For an Allegorical Dance of Women by Andrea Mantegna (In the Louvre)

Alternately titled: Sonnets for Pictures 3. A Dance of Nymphs, by Andrea Mantegna; in the Louvre

Dante Gabriel Rossetti

General Description

Date: 1849 October
Rhyme: abbaaccadeffed
Meter: iambic pentameter
Genre: sonnet
Sources of the Work:
Artist: Andrea Mantegna (1431-1506)
Location: Louvre

Bibliography

◦ Gregory, The Life and Works of DGR II. 108-109

◦ Hardinge, “Louvre Sonnets of DGR” (1891)

◦ McGann, Beauty of Inflections, 168-169

◦ McGann, DGR and the Game that Must be Lost, 23-24

◦ Riede, DGR and the Limits of Victorian Vision, 216

◦ Stein, Ritual of Interpretation, 135-136

Annotations

Editorial glosses and textual notes are available in a pop-up window. Line numbering reflects the structure of the Poems>1881 First Edition text.

Scholarly Commentary

Introduction

The difficulty of giving an exact formulation of the meaning of this splendid sonnet is the poem's sign to the reader of its argument. As DGR's note to the Germ text states, the “modern spectator may seek vainly to interpret” the painting, even though —paradoxically—“its meaning filleth it”. DGR's poem means to replicate in itself this effect it ascribes to the Mantegna painting. Baum's view of the sonnet is that “Rossetti, feeling that Mantegna painted chiefly for pictorial effect and assuming that he was not clearly conscious of the meaning he wanted to convey, attempts to supply the clue to the allegory: namely, that the life of the senses is permanent, while the labour of the mind may be in vain” (see Baum, Poems, Ballads, Sonnets 165n ). This view has much to recommend it, but it does ignore DGR's note, which explicitly states that the modern spectator will not be able to interpret correctly (including DGR, who is clearly an interpreter). The latter's interpretation, given in the sonnet, culminates in the last two lines, which have—like the famous conclusion of Keats's “Ode on a Grecian Urn” —the rhetorical form of a definite “meaning” (allegorical). But those lines are themselves only formally determinate (like the rest of the sonnet, like Mantegna's painting). They do not fix a specific “meaning”, they define the difference between the knowledge opened through artistic acts and the knowledge prized by interpreters, whether positivist or hermeneutical.
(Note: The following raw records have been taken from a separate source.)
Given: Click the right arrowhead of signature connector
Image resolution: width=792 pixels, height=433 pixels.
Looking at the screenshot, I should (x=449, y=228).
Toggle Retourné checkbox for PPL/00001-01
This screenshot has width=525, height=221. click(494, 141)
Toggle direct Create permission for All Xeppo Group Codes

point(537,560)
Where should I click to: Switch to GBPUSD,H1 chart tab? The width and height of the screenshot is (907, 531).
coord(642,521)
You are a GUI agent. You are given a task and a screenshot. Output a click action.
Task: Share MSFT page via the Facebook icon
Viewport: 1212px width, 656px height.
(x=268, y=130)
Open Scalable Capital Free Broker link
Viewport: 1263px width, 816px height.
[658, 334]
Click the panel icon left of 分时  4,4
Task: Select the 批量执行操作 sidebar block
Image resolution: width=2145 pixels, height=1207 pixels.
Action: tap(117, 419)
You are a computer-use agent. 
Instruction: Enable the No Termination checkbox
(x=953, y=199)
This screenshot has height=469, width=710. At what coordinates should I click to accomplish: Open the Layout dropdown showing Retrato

WMR's view ( 1911, 665n ) is that his brother did not know either the title or the mythological significance of the painting. But this is highly unlikely. DGR probably set those matters aside in order to emphasize his poem's argument about the character of symbolical (or allegorical) discourse. Whatever, WMR's reading of the sonnet is attractive: “that the emotion of the artist . . . is manifest, but not the particular thought which governed it”.

The play of language in lines 1-3 is crucial, and pivots on the double meaning of “frame”. Depending on how one takes that word, we will read the lines as saying that (a) the unheard music that governs the dance rang through Mantegna's body and resulted in this great picture, the execution of which involved him in an experience of profound conceptual awareness; (b) Mantegna embodied the unheard music that governs the dance in this picture, and when he himself saw what he had painted he experienced an understanding of ultimate meaning. Note that in either case DGR is emphasizing the cognitive power of pictorial forms of expression. So far as the rich language of the sonnet is concerned, equally important is the remarkable way that DGR works the pronominal “it”.

Textual History: Composition

An early fair copy is the only known holograph MS of the poem. It is copied on gray note paper along with five other sonnets and some blank verse, all of which DGR wrote during his trip to France and Belgium in 1849. On a small separate paper slip DGR added a note to the sonnet. The MS title of this sonnet, written in October, is simply “On an Allegorical Dance of Nymphs”. The poem in this MS quite different from the texts that were put into print.

The poem would have been written in October 1849. This copy, however, might have been made shortly thereafter; since the packet in which it is included seems to have been sent to George Tupper from London, not from the continent.

A copy made by WMR sometime in the early twentieth-century exhibits both the version published in 1850 and the later version published in 1870.

Textual History: Revision

DGR revised the original MS text quite substantially when he came to publish it in the Germ in 1850. He revised it yet once more, less drastically, when he came to print it in the proofs that would eventually lead to its publication in the 1870 Poems. The Penkill Proofs, which were the first set, show yet further revisions.

Printing History

First published in the Germ no. 4 (30 April 1850). DGR reprinted the poem in the Penkill Proofs, where its text is already much closer to the received version than to the Germ text. The proof process of 1869-1870, toward the publication of the 1870 Poems, resulted in the work as received.

Pictorial

WMR's note to the poem says that it “represents beyond a doubt the Muses (or other Deities) dancing to the music of Apollo while Vulcan is at his forge” ( 1911, 665n ). The painting is one of Mantegna's latest works, executed at the end of the fifteenth century.